Sternal wound complications are relatively uncommon, with an average incidence of 3% at our department, but have a major impact on cost of care. Especially patients with a NNIS score of 2 or greater are at increased for the development of a surgical site infection. In our study cohort, 33% of the triclosan group and 25% of the conventional group had NNIS score of 2 or 3.
In addition to optimum treatment of these infections, we are trying to evaluate the risk factors and to optimize interventions such as careful patient preparation, meticulous surgical technique, aseptic technique, and attention to details such as multiple glove changes to decrease or even prevent this cost-intensive complication.
Most of the surgical site infections are related to the incision site; therefore, the infection is in close contact to the suture material. Already in 1957 Elek and Conen [24] observed that in the presence of suture material, fewer colony-forming units were required to produce surgical infection [24]. Hence, to exclude the sutures as being a risk factor, coated sutures have been invented.

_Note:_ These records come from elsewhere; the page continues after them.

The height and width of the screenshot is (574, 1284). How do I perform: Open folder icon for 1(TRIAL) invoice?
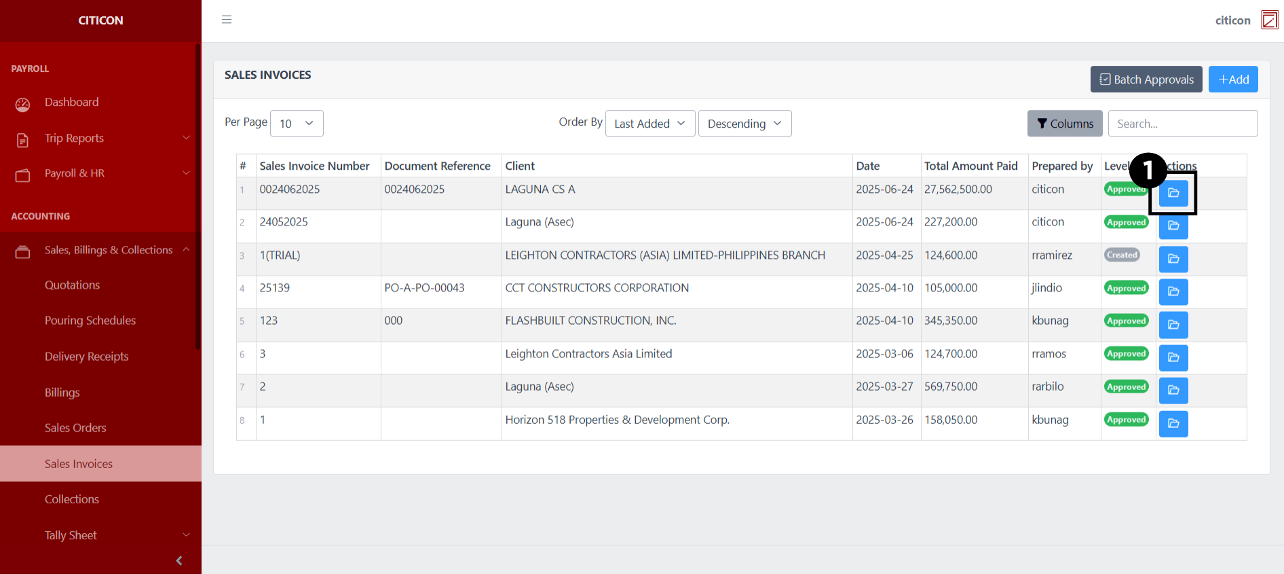(x=1173, y=259)
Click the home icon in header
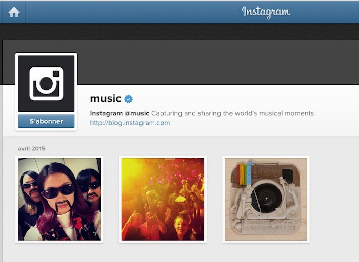This screenshot has height=262, width=359. click(x=14, y=12)
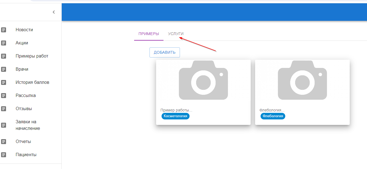Click the icon beside История баллов
The height and width of the screenshot is (169, 367).
click(x=4, y=82)
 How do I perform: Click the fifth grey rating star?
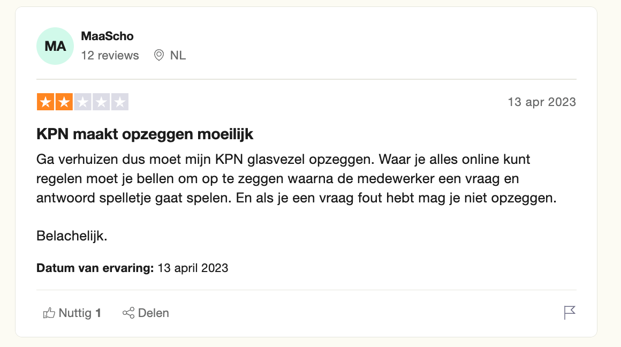(120, 102)
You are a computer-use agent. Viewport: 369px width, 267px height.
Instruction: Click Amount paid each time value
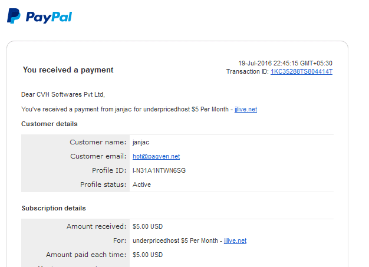[x=147, y=255]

Triclosan, a widely used antibacterial agent, possesses potent activity against the most common bacteria responsible for postoperative sternal wound infections [20, 21]. As triclosan is an antiseptic and not an antibiotic, the risk of resistance is very low [20]. An assessment of triclosan susceptibility in MRSA and S epidermidis showed its effectiveness even for these bacteria [22]. Recent studies indicated an efficacy in prevention of wound infections in animal models of general surgery [23]. With the introduction of triclosan-coated sutures in postcardiac surgery wound closure, we attempt to overcome first, the suture as a risk factor for infection, and second, to prevent the wound from contamination during the first 10 days after surgery, when 90% of wound infections develop. Another advantage of this locally administered antiseptic is that it can overcome the problem of substance distribution with the commonly administered single shot. The problem with perioperative antibiotic prophylaxis is that the need for hemostasis perfusion is markedly reduced in the sternal wound, and therefore the necessary tissue concentration of antibiotic needed for optimum efficacy is seldom reached.
Regarding the cost efficacy, this preliminary study shows a moderate decrease in overall infections costs, but this finding needs confirmation by a larger collective. The increased cost of $9 per patient through the use of the triclosan-coated sutures is negligible if even one sternal wound infection can be prevented (cost, $11,200). We therefore conclude that the use of triclosan-coated sutures in cardiac surgery might be a valuable approach for avoiding the suture as being a risk factor and prevent the wound form being contaminated.
We are aware of the study limitations, namely, the small sample size, which might compromise the results owing to the lack of statistical power. We are currently performing a large series to allow us to firm these preliminary results.